Si Tacuisses, Philosophus Mansisses: RStats

Showing posts with label RStats. Show all posts

Sunday, December 1, 2019

Fun with Numbers for December 1, 2019

007: GoldenEye gets an orbit right

I was reading the book 007: GoldenEye and noticed that Xenia Onatopp's description doesn't match Famke Janssen's looks; oh, and also this:

At first glance, the book appears to be playing fast and loose with orbits; after all, the ISS, which orbits around 400 km, is also on a roughly 90-minute orbit. So, let us check the numbers.
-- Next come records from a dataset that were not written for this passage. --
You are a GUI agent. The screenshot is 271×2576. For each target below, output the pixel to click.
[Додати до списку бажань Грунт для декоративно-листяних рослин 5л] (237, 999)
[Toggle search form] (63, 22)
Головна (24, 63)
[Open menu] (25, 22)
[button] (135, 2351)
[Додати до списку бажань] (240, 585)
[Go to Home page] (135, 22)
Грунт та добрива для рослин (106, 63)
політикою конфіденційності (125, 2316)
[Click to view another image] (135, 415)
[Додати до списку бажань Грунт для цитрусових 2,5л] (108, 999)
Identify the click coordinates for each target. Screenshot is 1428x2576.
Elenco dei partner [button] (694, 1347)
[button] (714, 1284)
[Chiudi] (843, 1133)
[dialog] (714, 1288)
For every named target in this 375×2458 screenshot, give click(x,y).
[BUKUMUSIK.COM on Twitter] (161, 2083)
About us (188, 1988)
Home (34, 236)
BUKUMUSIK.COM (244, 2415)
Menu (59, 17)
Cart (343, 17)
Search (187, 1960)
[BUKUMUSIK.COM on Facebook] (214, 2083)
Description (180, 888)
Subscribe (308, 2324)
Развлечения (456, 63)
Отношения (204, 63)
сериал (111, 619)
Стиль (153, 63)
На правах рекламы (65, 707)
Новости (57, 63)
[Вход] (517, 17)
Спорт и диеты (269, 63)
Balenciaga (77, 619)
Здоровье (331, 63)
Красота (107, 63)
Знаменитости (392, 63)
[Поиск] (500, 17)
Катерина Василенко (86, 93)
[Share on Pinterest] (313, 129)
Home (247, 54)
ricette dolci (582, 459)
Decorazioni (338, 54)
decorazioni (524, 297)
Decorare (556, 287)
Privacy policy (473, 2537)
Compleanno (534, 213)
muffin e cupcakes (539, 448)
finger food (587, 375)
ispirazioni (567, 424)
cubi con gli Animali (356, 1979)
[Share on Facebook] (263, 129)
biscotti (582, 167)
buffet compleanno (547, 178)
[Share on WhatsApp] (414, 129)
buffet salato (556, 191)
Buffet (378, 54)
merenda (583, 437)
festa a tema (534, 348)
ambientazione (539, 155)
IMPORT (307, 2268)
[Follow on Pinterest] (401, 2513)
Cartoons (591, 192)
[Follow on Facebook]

The first step is computing the acceleration of gravity $g_{100}$ at 100 km altitude. Using Newton's formula we can compute it from first principles (radius and mass of the Earth, gravitational constant... too many things to look up), or we can use the precomputed $g=$ 9.8 m/s$^2$ and solve for the altitude using a ratio of two Newton's formulas at different radii (using 6370 km as the radius of the Earth):

$ g_{100} = 9.8 \times \left(\frac{6370}{6470}\right)^2 = 9.5$ m/s$^2$

This acceleration has to match the centripetal acceleration of a circle with radius 6470 km, $a = v^2/r = g_{100}$, yielding a orbital speed of 7.84 km/s.

The circumference of a great circle at 100 km altitude is $2 \times \pi \times 6470$ km = 40,652 km, giving a total orbit time of 5180 s, or 1 hour, 26 minutes, and 19 seconds. So close enough to ninety minutes for a general.

So, yes, GoldenEye's orbit makes sense (-ish). Even though it's much lower than that of the ISS, which also has around 90 minute orbital period (92 minutes, and it's on a very mildly elliptical orbit).

On the other hand, a 100 km orbit would graze the atmosphere (it's inside the thermosphere layer, near the bottom) and therefore lose energy over time, so not a great orbit to place an orbital weapon masquerading as a piece of space debris, because you can't boost up "space debris."

Here are the circular orbital times for different altitudes; because of the approximation of $g=9.8$ m/s$^2$ and radius of the Earth as 6370 km, there are increasing errors with altitude, which are obvious for the GEO orbit (in yellow), still not bad since GEO shows that errors will be less than 2 minutes 38 seconds on all the other orbits:

There's no True(x) function for the internet (or anywhere else)

(Ignore the bad grammar, it was a long day.)

What happens if we feed the [putative social media lie-detector] function $\mathrm{TRUE}(x)$ the statement $x=$"the set of all sets that don't contain themselves contains itself"?

Let's take a short detour to the beginning of the last century...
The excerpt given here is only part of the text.